CHAMBRE SOCIALE SECTION A, 20 mai 2025 — 23/01870

other Cour de cassation — CHAMBRE SOCIALE SECTION A

Texte intégral

COUR D'APPEL DE BORDEAUX

CHAMBRE SOCIALE - SECTION A

--------------------------

ARRÊT DU : 20 MAI 2025

PRUD'HOMMES

N° RG 23/01870 - N° Portalis DBVJ-V-B7H-NHEX

Madame [N] [Y]

(bénéficie d'une aide juridictionnelle Totale numéro 2023/006436 du 25/05/2023 accordée par le bureau d'aide juridictionnelle de BORDEAUX)

c/

S.A.R.L. LE FOURNIL DE [Localité 3]

S.A.R.L. LE FOURNIL DU MARCHE DE [Localité 3]

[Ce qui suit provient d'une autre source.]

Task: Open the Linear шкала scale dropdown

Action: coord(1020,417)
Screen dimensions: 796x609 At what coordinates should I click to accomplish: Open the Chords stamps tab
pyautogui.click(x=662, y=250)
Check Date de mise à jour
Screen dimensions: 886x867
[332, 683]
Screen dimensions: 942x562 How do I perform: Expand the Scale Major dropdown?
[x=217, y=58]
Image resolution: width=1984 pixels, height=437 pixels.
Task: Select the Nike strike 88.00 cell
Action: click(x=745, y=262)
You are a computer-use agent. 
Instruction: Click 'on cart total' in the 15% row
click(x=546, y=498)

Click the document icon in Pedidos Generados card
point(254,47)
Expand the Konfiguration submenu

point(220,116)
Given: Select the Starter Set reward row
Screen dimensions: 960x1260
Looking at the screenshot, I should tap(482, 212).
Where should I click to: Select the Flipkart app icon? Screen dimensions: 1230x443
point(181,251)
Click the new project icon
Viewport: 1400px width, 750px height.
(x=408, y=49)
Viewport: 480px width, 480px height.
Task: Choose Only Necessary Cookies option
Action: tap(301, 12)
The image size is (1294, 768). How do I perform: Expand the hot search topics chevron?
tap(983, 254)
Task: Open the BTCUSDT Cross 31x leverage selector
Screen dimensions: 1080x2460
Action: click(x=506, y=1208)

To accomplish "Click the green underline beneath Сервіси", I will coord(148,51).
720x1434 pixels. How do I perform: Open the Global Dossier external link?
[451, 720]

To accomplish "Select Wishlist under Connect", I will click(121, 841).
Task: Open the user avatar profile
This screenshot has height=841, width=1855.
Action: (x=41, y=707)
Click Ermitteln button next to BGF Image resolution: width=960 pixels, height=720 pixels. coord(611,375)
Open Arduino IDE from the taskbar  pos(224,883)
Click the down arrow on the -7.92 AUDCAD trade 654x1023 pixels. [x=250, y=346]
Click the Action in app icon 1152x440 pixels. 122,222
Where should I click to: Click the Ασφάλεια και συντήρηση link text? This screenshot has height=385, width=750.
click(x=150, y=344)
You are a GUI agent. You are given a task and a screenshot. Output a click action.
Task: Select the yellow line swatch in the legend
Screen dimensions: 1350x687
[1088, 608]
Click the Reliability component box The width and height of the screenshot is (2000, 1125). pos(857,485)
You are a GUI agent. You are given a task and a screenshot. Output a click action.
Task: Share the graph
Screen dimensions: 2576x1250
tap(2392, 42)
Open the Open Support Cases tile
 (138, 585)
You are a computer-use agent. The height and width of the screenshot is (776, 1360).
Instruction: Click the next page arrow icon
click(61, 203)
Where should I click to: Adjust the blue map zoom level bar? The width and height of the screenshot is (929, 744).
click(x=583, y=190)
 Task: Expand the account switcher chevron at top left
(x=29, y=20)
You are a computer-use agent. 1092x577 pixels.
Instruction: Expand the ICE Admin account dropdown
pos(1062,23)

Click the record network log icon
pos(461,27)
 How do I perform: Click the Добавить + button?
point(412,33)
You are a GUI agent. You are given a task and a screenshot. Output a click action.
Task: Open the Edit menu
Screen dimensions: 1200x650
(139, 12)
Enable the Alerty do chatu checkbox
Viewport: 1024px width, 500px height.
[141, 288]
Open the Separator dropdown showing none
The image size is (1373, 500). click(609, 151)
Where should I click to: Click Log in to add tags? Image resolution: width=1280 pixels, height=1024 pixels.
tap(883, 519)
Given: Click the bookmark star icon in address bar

Nature de la décision : AU FOND

Grosse délivrée le :

à :

Me Magali BISIAU, avocat au barreau de BORDEAUX

Me Mathieu GIBAUD de la SCP DELTA AVOCATS, avocat au barreau de BORDEAUX

Décision déférée à la Cour : jugement rendu le 05 avril 2023 (R.G. n°2022-1322) par le Conseil de Prud'hommes - Formation paritaire de BORDEAUX, Section Industrie, suivant déclaration d'appel du 17 avril 2023,

APPELANTE :

Madame [N] [Y]

née le 10 Octobre 1968 à [Localité 4]

de nationalité Française,

demeurant [Adresse 1]

représentée par Me Magali BISIAU, avocat au barreau de BORDEAUX

INTIMÉES :

S.A.R.L. LE FOURNIL DE [Localité 3], pris en la personne de son représentant légal, domicilié en cette qualité [Adresse 2]

S.A.R.L. LE FOURNIL DU MARCHE DE [Localité 3], pris en la personne de son représentant légal, domicilié en cette qualité [Adresse 2]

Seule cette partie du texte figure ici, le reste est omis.